ASSIGNMENT:
Exactly and only the lines from the one with "Task: Switch to the $Profit tab" through the last line of the records need to be set down; please skip the pictures.

** Opening GIVEN DATA block **

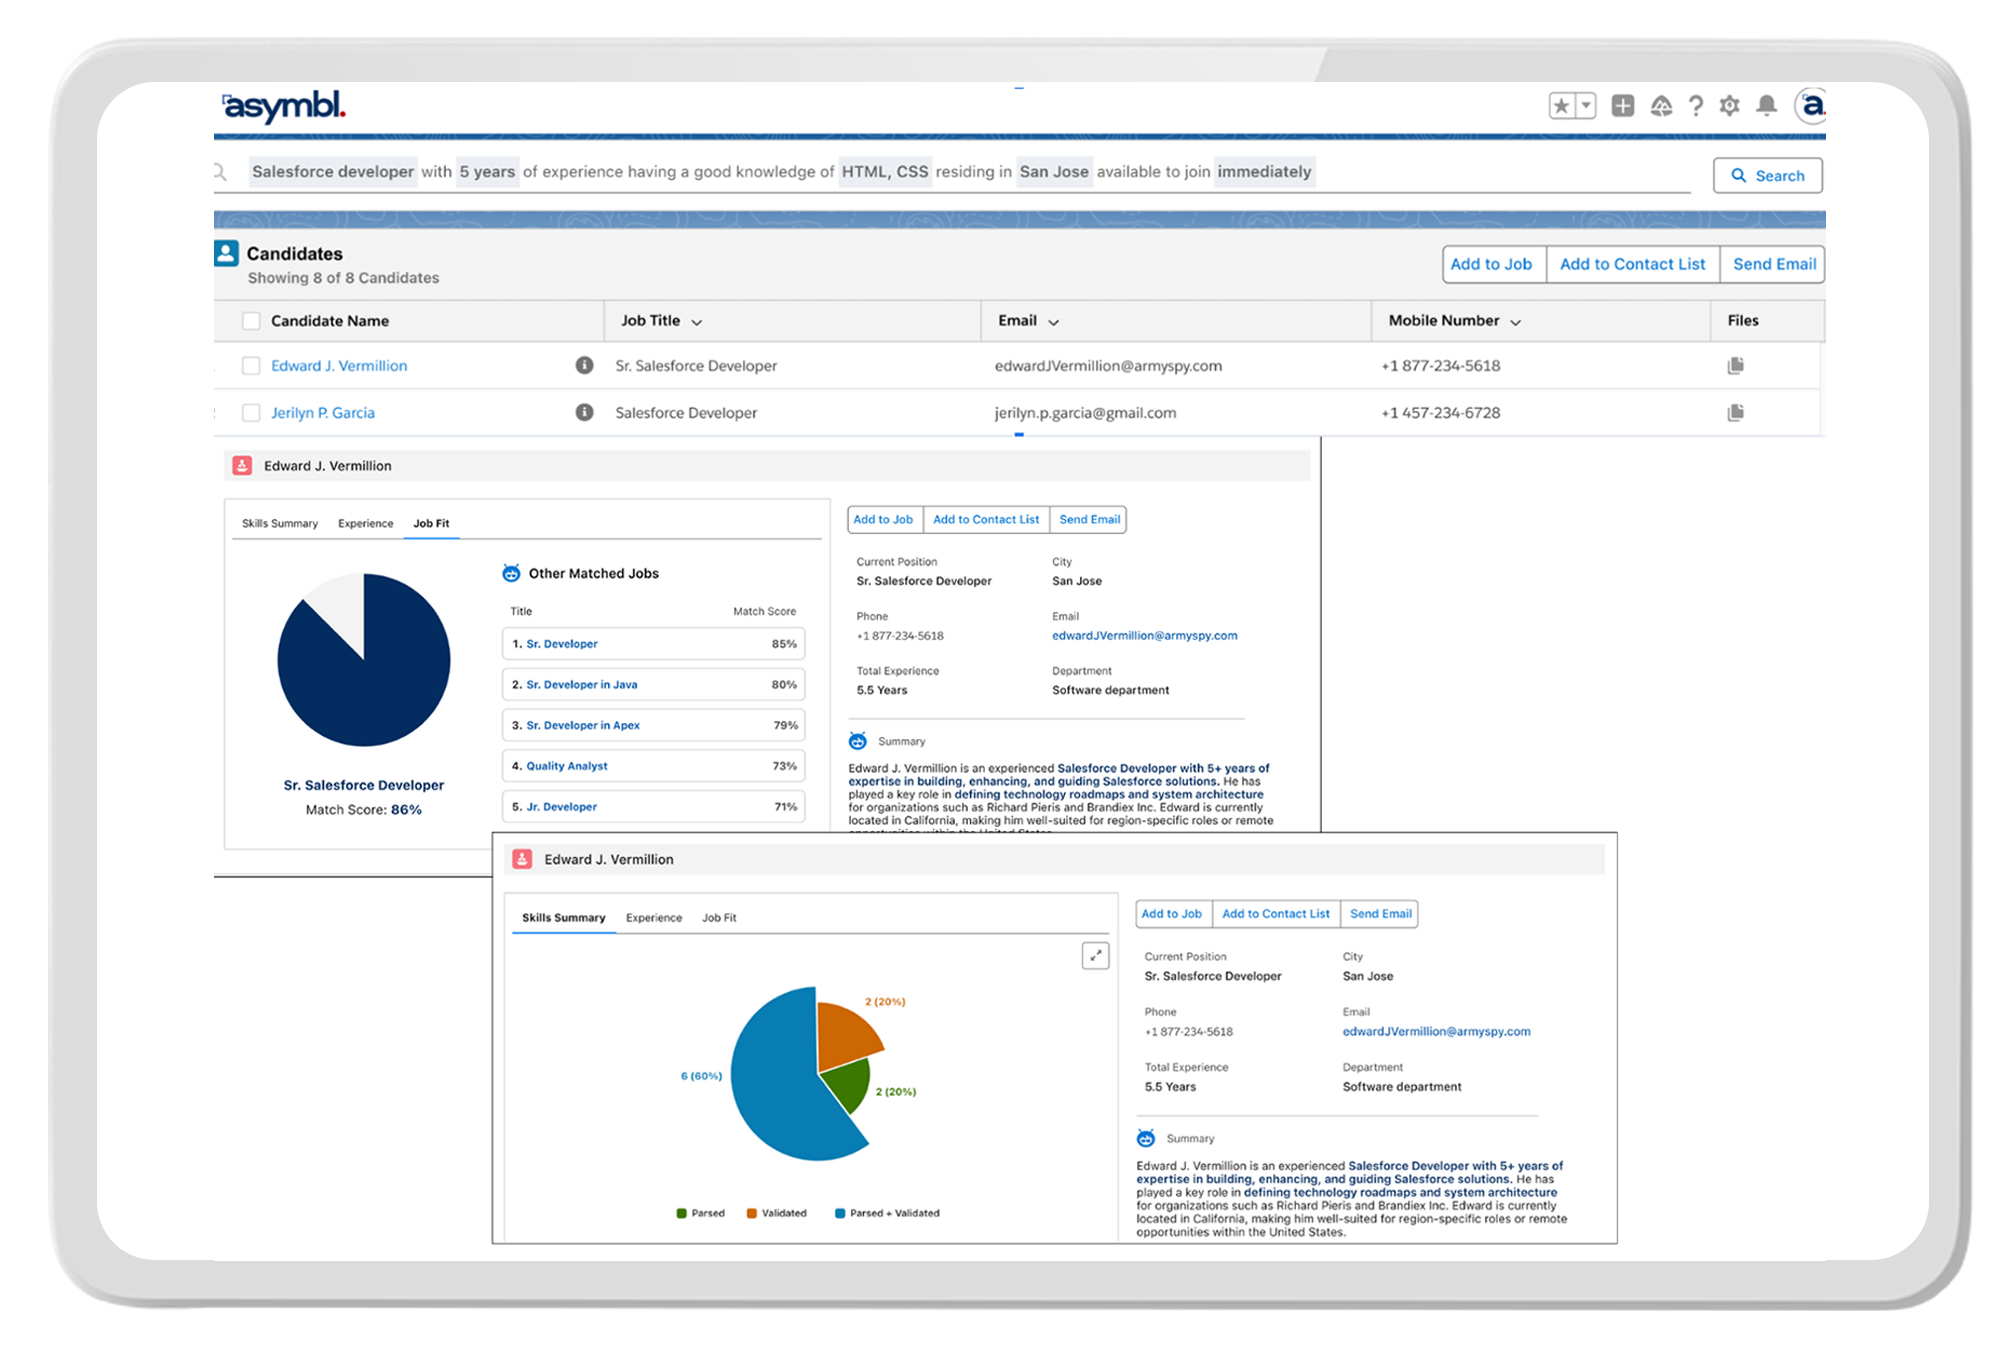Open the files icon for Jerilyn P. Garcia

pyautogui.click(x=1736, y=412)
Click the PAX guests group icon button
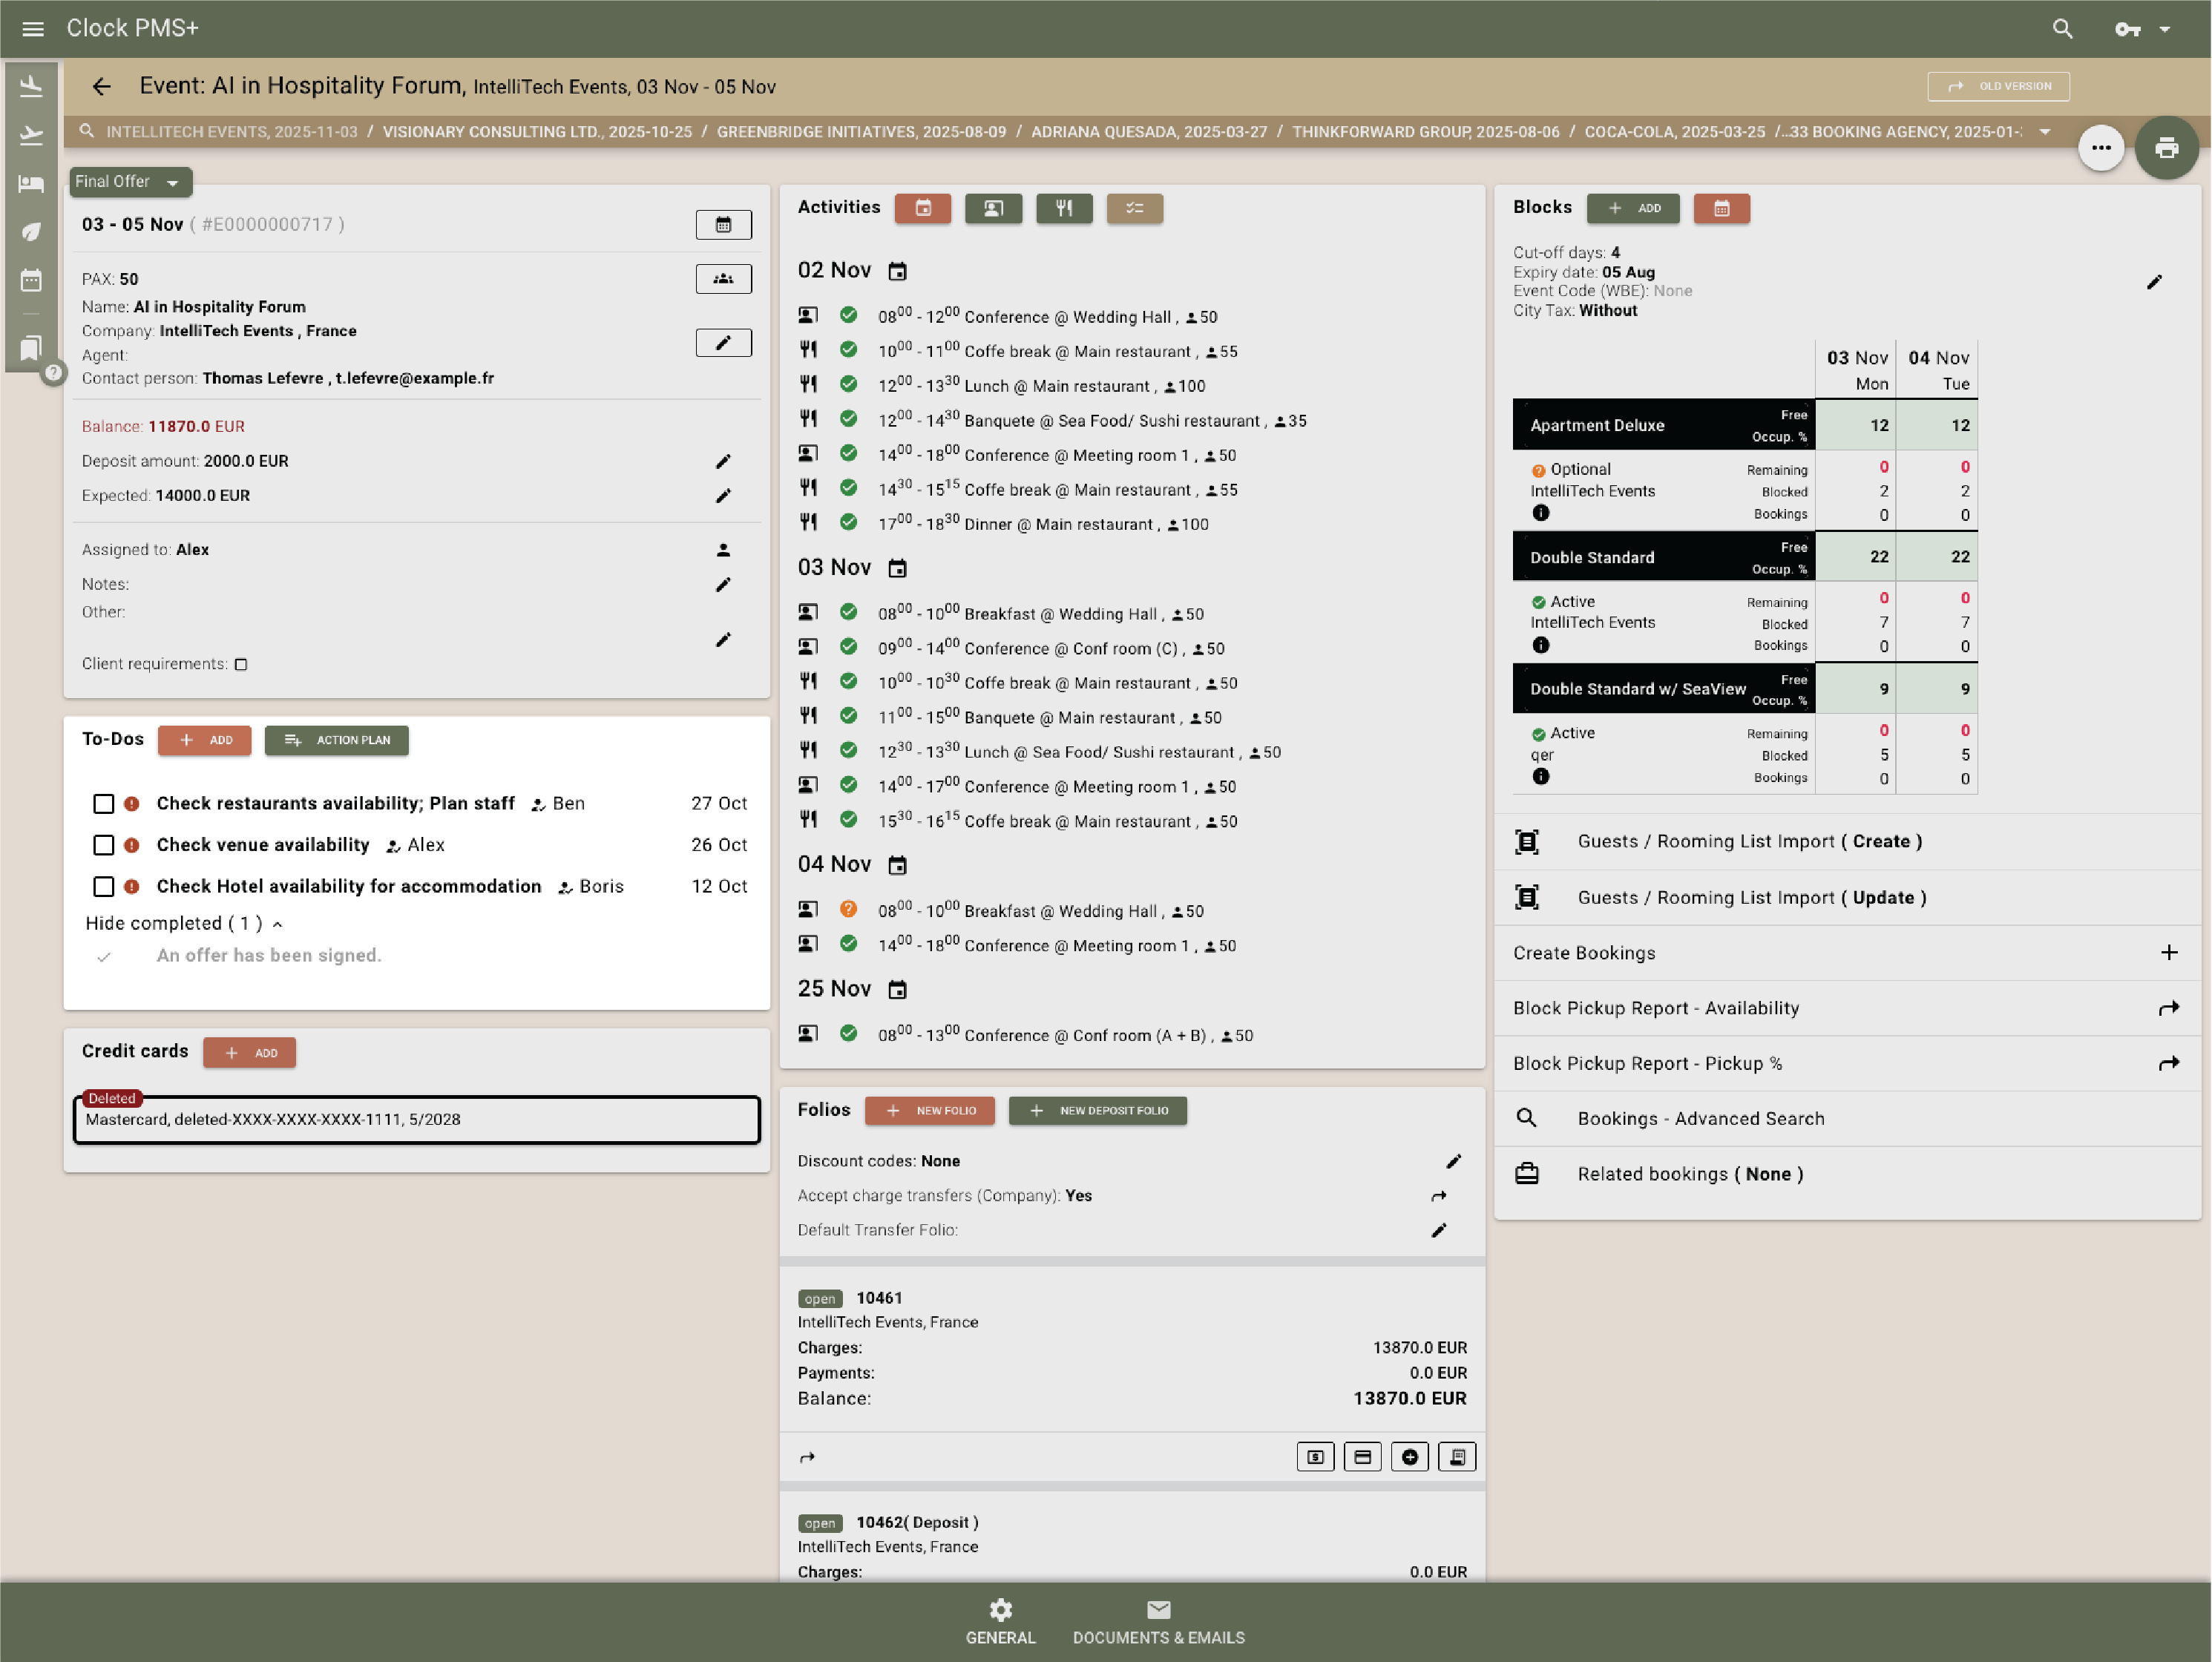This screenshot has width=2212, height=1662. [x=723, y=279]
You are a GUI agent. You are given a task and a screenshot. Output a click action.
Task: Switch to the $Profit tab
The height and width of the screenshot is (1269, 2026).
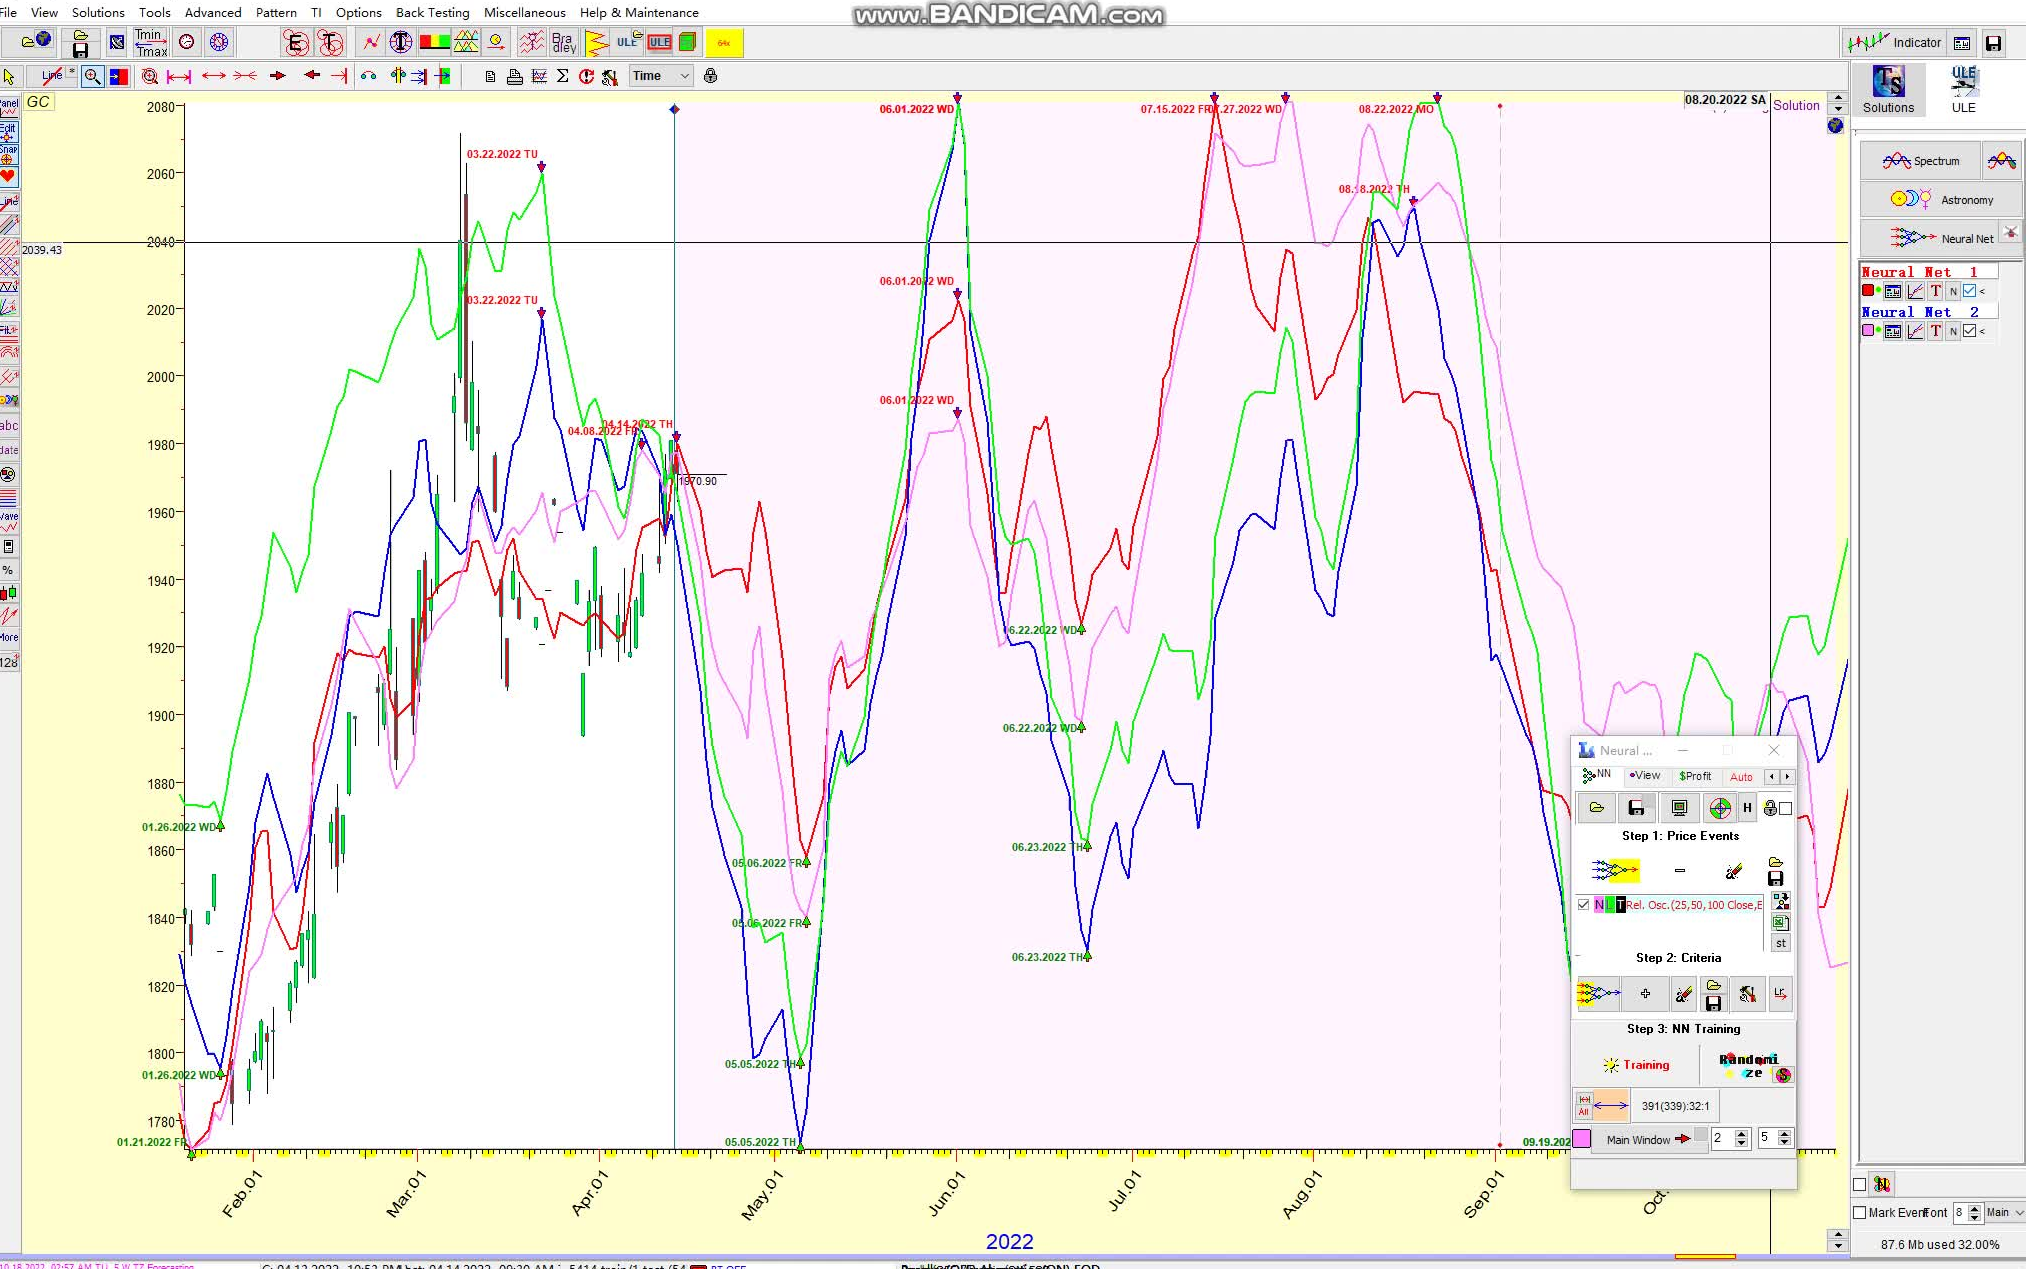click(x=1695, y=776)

** Closing GIVEN DATA block **

RESULT OF THIS EXERCISE:
Task: Switch to the $Profit tab
The height and width of the screenshot is (1269, 2026).
click(x=1695, y=776)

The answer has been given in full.